Rory got into her mother's car, the homework resting on the seat beside her, on top of her bright-orange backpack, loaded to splitting at the seam. She revved the engine and followed the same path as Tristan and Robert had earlier to deliver the homework to Tristan. Although she really didn't want to, because she didn't like him. She kept telling herself that as though saying the words over and over would make them true.
(…)
Rose, after drying her leaking eyes, had poured them all some tea and coffee and now they sat around the glass table, all on the same couch, the biggest, sipping at their assorted drinks. Tristan had chosen coffee, just because his father didn't like it when he drank coffee. He himself didn't even particularly fancy the dark, swirling black drink. Rose had mint tea and William had coffee. Robert had tea, as though to prove he was a changed man now.
"So, what's this all about? Where were you 'banished' to?" Tristan asked after a big sip of the coffee. It needed more milk. He bent over to get the milk pitcher and so didn't see the warning look William shot Robert. Just then, before his older brother could answer, the doorbell rang. "I'll get it," both Robert and Tristan said at the same time. "We'll both get it," Tristan clarified, grinning, as both the boys rose from their seats and went to answer the door.
Robert opened the large doors while Tristan chirped, "Welcome to the DuGrey household, how may I help you?" expecting one of his father's old business partners. Instead, he found himself facing a grinning Rory holding his homework in her hands.
"'Welcome to the DuGrey household'," she imitated. "Wow, how formal. 'How may I help you?' That's not like you at all, Tristan." She seemed delighted at the chance to poke and pester him in return for all the poking and pestering he did to her. Tristan reddened slightly and stuck his hands in his pockets. He looked over at Robert briefly and saw with surprise that he was gazing at Rory in shock. "Oh, is that Robert DuGrey?" Rory asked Tristan curiously when she saw his brother. "Hi, I'm Rory. Lorelai, actually, but I prefer Rory." Robert looked haunted.
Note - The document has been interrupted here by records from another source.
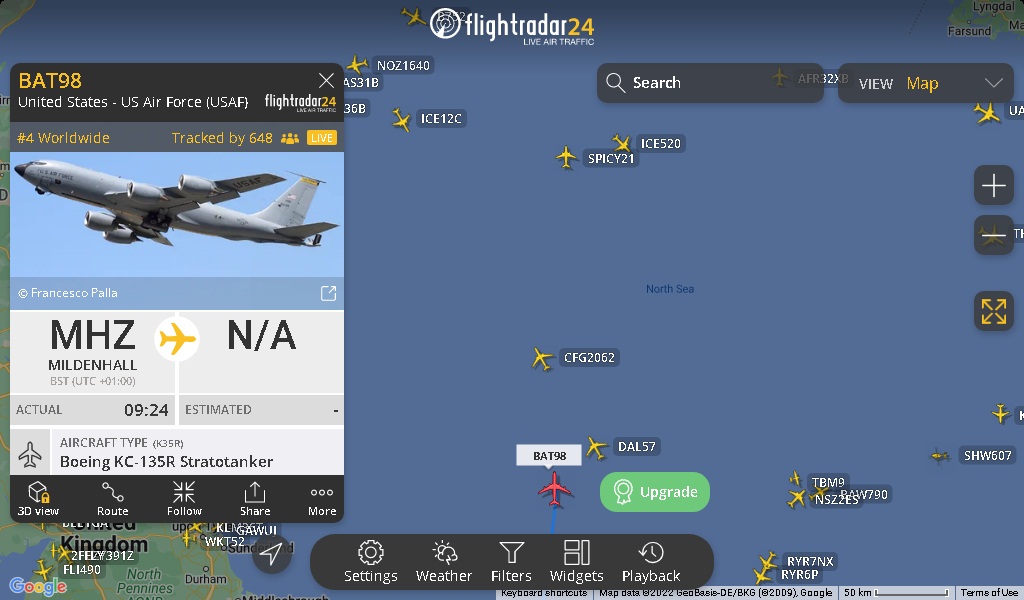Open the Widgets menu
The height and width of the screenshot is (600, 1024).
click(x=577, y=561)
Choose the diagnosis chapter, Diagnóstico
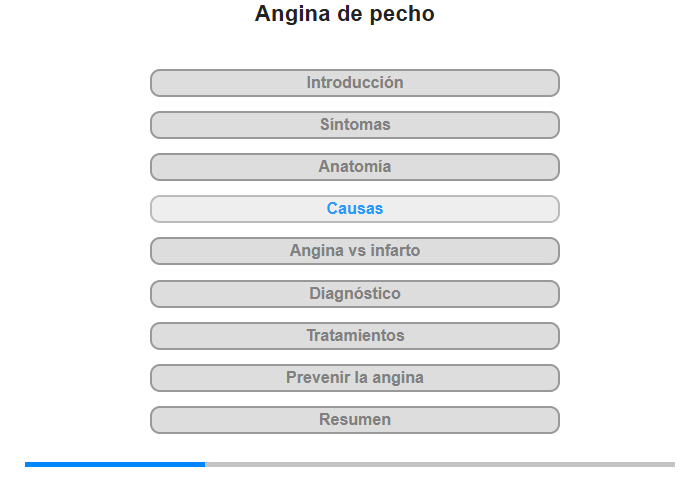The height and width of the screenshot is (480, 700). (x=355, y=294)
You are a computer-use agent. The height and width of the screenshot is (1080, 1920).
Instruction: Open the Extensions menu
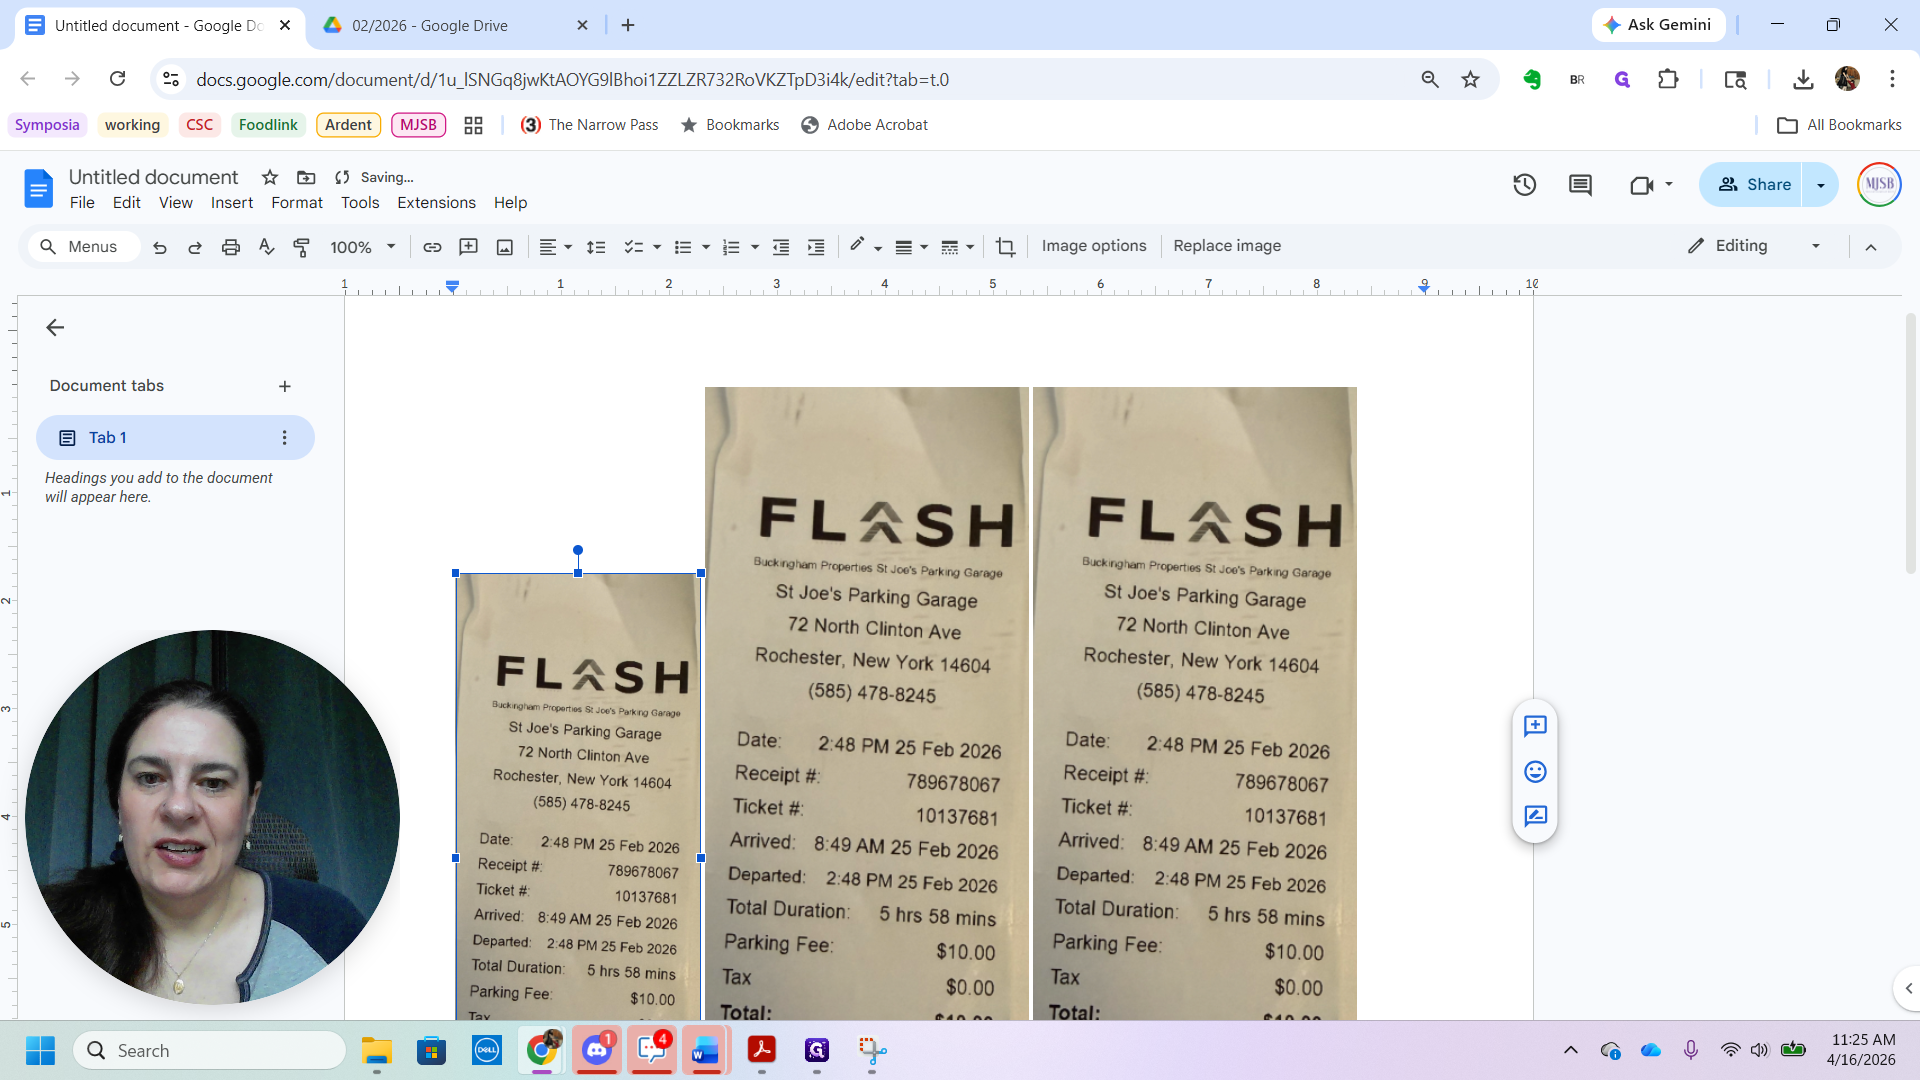pyautogui.click(x=436, y=203)
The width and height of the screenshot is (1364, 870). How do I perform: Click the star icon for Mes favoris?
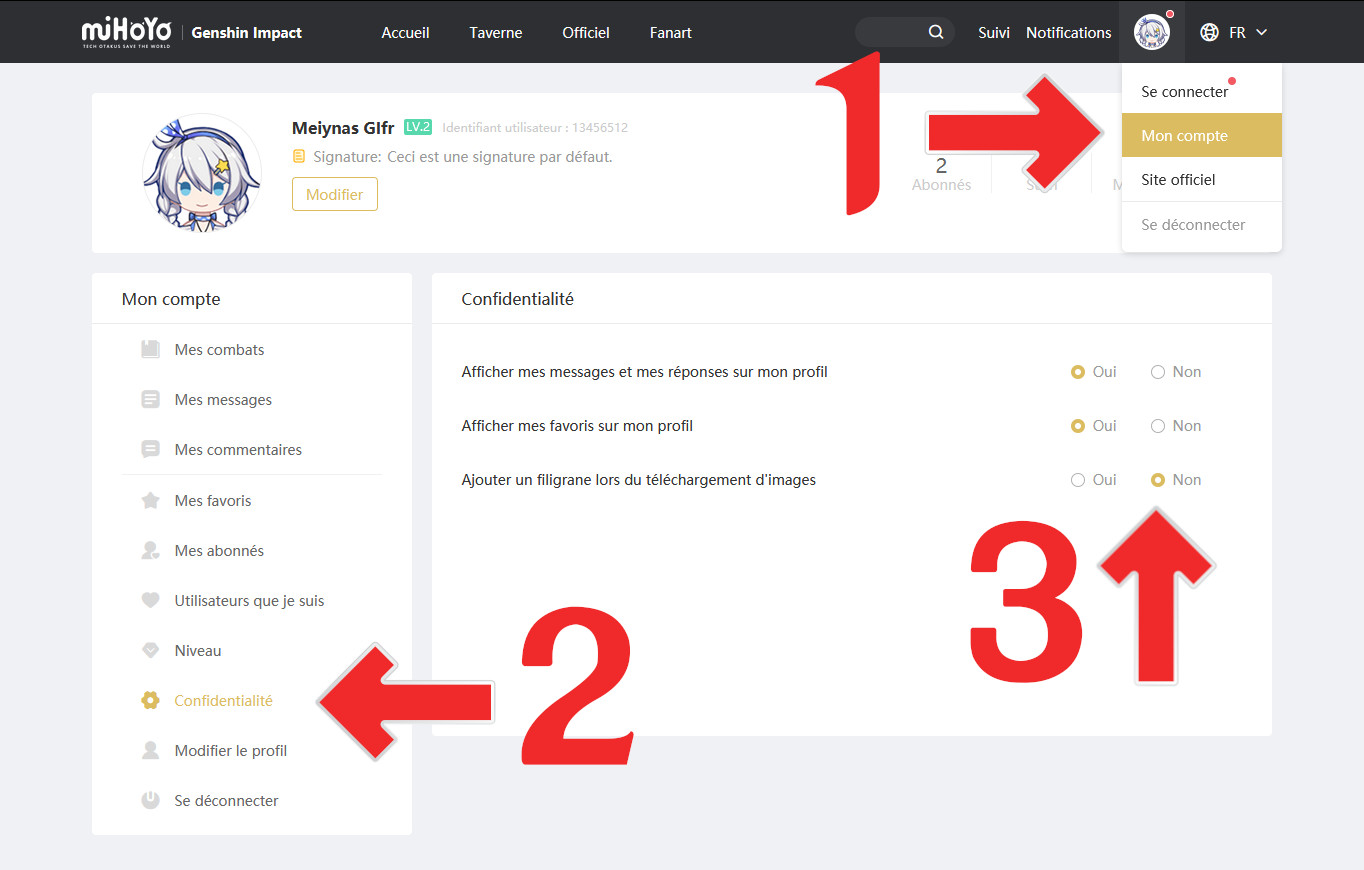(x=150, y=500)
"Lorelai?" he whispered, his face pale and his voice shaky as he watched Rory hand Tristan his homework. Rory looked uncomfortable under his gaze.
"Uh, yeah. My mom named me after herself while she was lying in the hospital bed because she decided that since men named their kids after themselves all the time, it was only fair women should do it sometimes too." She was babbling now, but Robert burst into laughter.
"Oh, she would do that," he commented mysteriously, waving to Rory as she hopped into her car and started to drive away. "Lorelai," he repeated again in a whisper. Tristan was looking at him strangely as well. "So that's her daughter…"
"What do you mean?" Tristan asked, confused. Had Robert known Rory's mom?
"We went to Chilton together," he explained. "And…I liked her. A lot. But she liked a certain Christopher Hayden, and when he got her pregnant I gave up hope of ever…you know. And I also never thought I'd see her again. I haven't. But I've seen her daughter! Christopher's daughter as well, though…Anyway, Helga also went to Chilton, and after Lorelai left school I fell in love with her. Now, let's go back to the living room; Rose and William will be waiting for us," he finished, clapping his hands. Tristan gazed at him in wonder for a moment longer before following his brother inside.
Did everyone in the world who mattered in his life go to Chilton at some point?